Excerpt
== == ==

When a token defined outside a loop is used inside (also called a loop
convergence heart), unrolling is allowed only in the absence of remainder or
runtime checks.
When a token defined inside a loop is used outside, such a loop is said to be
"extended". This loop can only be unrolled by also duplicating the extended part
lying outside the loop. Such unrolling is disabled for now.
Clean up loop hearts: When unrolling a loop with a heart, duplicating the
heart will introduce multiple static uses of a convergence control token in a
cycle that does not contain its definition. This violates the static rules for
tokens, and needs to be cleaned up into a single occurrence of the intrinsic.
Spell out the initializer for UnrollLoopOptions to improve readability.

== == ==

Set exercise 1
In the excerpt on loop unrolling and convergence tokens, list every distinct word that ends in "-ing".

The data
== == ==

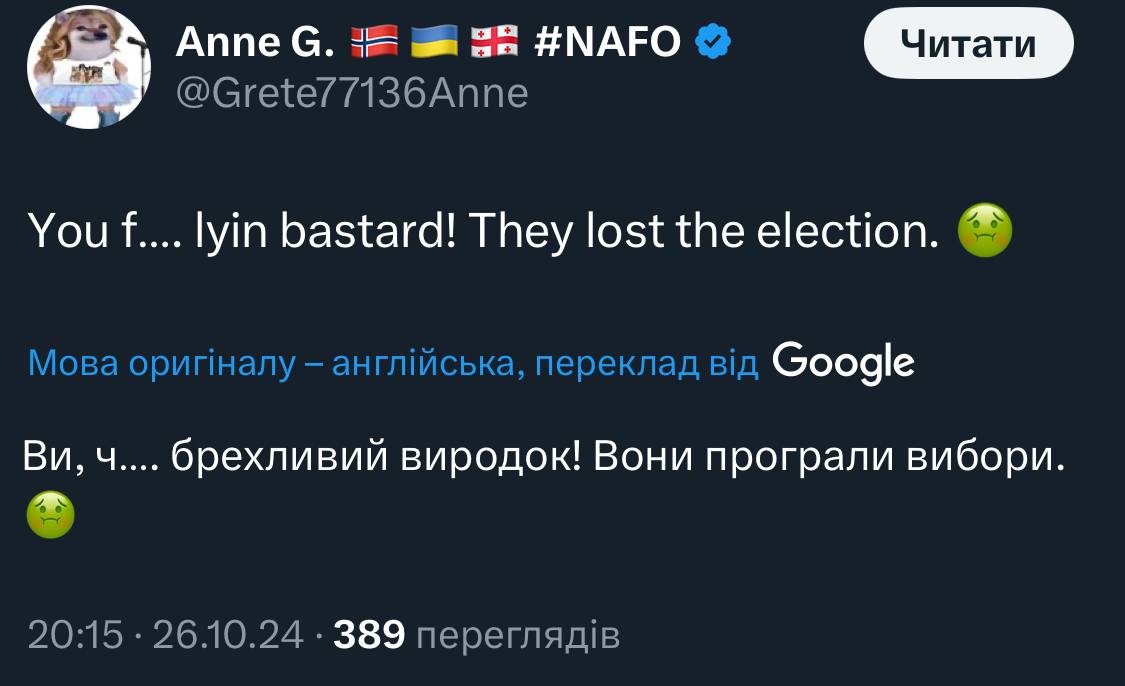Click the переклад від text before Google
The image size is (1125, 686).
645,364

== == ==

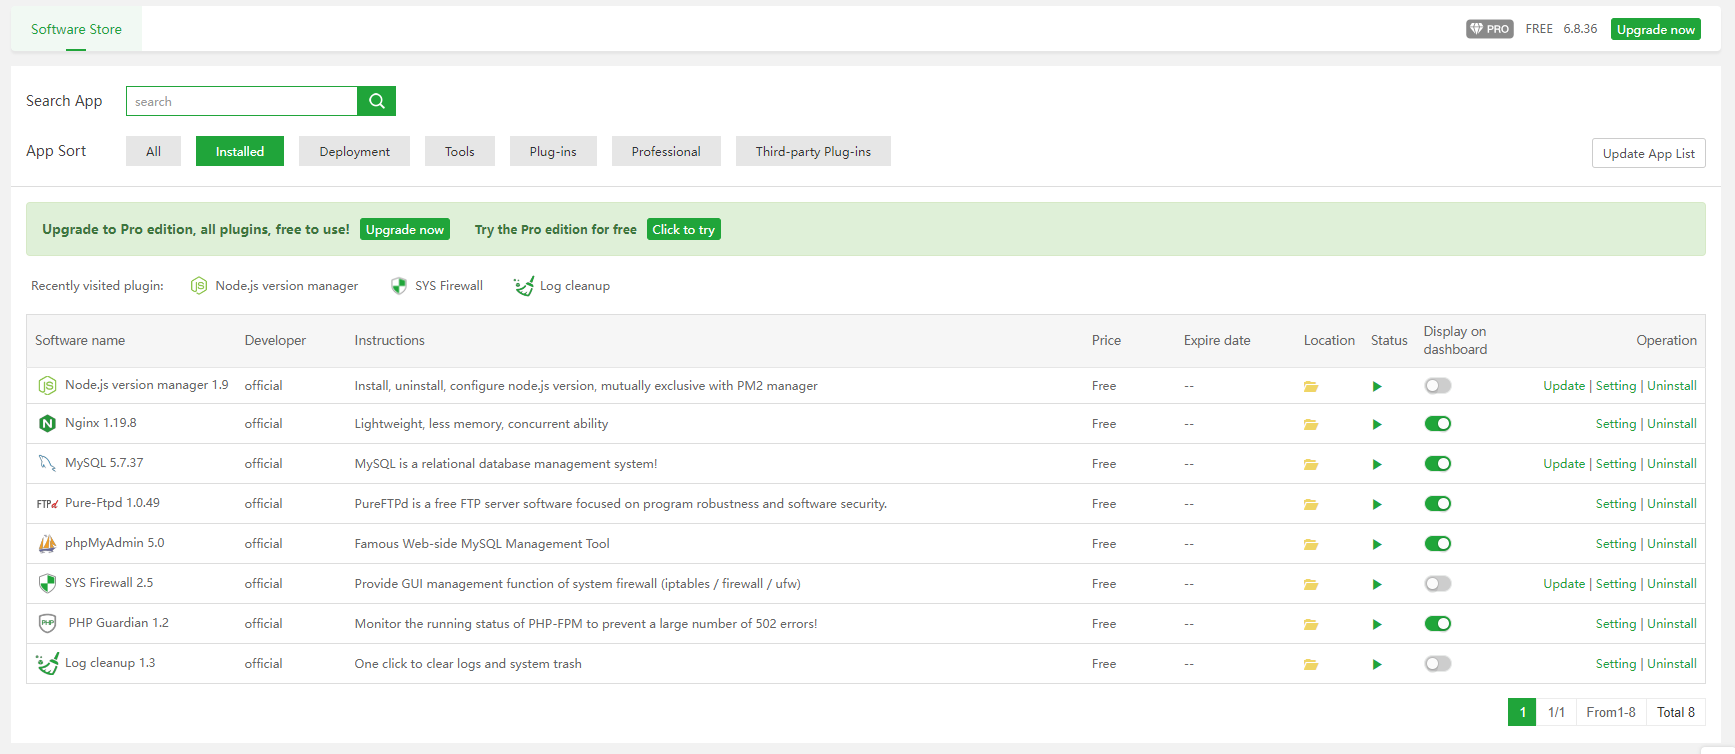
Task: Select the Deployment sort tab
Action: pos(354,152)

== == ==

Set exercise 2
Pull out each line of the entries that contains the string "sort".

Expected answer 1
unrolling, duplicating, lying

Expected answer 2
Task: Select the Deployment sort tab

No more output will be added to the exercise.